= REQUIRED WORK =
Each line of the listing below containing the word "computer" should be returned.

= RECORDED INFORMATION =
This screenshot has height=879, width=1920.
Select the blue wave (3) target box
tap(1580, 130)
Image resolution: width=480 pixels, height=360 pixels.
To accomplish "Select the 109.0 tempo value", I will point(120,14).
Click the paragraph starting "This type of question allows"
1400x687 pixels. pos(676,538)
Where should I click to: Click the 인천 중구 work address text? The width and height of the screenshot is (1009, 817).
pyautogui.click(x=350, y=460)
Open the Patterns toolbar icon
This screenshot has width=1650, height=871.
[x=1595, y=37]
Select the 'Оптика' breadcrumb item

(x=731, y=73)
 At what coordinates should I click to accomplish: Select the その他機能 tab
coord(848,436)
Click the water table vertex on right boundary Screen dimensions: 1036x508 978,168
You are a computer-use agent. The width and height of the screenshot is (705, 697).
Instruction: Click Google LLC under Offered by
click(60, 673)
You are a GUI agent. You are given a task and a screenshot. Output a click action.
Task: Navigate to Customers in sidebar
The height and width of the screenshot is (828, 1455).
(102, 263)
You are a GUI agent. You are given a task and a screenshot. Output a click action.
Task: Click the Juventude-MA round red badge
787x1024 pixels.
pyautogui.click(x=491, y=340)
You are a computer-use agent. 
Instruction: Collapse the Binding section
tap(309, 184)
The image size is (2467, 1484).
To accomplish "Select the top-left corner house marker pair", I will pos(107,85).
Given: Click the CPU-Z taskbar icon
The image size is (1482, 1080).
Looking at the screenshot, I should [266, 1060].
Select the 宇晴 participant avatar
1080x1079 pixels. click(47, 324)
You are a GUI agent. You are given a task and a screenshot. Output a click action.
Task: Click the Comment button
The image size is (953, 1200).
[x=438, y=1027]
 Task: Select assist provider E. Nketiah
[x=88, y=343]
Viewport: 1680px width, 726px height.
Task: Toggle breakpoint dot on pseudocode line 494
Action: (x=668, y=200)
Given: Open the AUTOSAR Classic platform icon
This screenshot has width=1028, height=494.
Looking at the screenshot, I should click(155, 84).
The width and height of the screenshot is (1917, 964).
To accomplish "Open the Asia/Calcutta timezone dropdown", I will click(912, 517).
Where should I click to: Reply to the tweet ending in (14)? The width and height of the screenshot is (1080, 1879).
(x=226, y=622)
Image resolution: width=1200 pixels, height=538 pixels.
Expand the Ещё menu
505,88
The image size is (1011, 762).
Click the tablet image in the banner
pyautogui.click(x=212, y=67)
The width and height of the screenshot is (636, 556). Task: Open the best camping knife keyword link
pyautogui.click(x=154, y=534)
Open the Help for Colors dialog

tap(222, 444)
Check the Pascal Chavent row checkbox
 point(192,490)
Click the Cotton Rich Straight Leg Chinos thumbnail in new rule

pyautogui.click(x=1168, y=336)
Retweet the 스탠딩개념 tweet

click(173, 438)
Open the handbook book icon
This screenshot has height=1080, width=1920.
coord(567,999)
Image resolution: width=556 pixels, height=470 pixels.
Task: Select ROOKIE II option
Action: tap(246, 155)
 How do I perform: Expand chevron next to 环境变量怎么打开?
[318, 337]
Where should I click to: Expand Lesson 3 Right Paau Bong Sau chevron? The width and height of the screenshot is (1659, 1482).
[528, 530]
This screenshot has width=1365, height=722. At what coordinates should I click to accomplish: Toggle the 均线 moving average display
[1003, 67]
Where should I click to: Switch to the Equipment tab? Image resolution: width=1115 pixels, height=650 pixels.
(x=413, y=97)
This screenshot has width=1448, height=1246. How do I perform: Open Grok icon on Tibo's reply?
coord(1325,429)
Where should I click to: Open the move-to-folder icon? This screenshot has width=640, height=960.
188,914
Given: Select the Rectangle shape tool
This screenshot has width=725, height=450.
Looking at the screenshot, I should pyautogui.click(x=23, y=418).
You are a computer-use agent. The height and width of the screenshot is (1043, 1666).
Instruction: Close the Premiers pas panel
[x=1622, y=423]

= ANSWER TO THIS PROBLEM =
You are a computer-use agent. The width and height of the screenshot is (705, 697).
You are a computer-use agent. 
You are a computer-use agent. The height and width of the screenshot is (1043, 1666).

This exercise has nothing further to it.